— begin DATA TO USE —

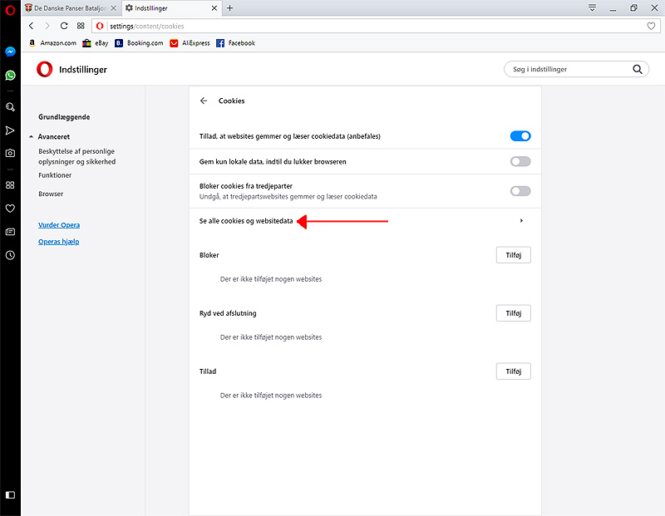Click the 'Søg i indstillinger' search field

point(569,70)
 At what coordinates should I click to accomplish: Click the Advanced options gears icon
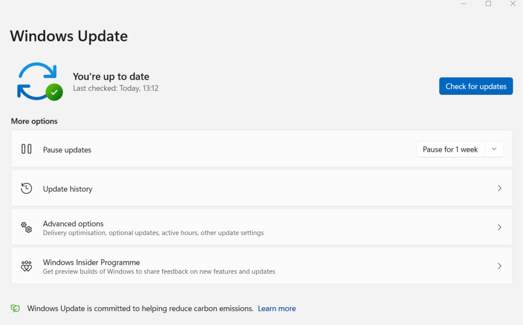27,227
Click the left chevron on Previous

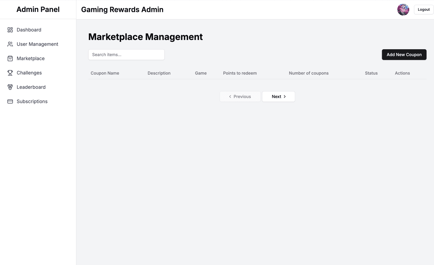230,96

— end DATA TO USE —
— begin DATA TO USE —

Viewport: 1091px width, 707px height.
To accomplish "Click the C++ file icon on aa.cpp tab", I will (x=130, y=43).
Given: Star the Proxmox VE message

— end DATA TO USE —

§ **AIM OF THE TASK**:
Rewrite the lines between the one containing "Viewport: 1091px width, 707px height." and the one containing "Given: Star the Proxmox VE message", inclusive, including the requests. Multiply every coordinate in the answers by 2.3, rounding to whole numbers with halves going up.

§ **EXERCISE RESPONSE**:
Viewport: 1091px width, 707px height.
To accomplish "Click the C++ file icon on aa.cpp tab", I will (x=299, y=99).
Given: Star the Proxmox VE message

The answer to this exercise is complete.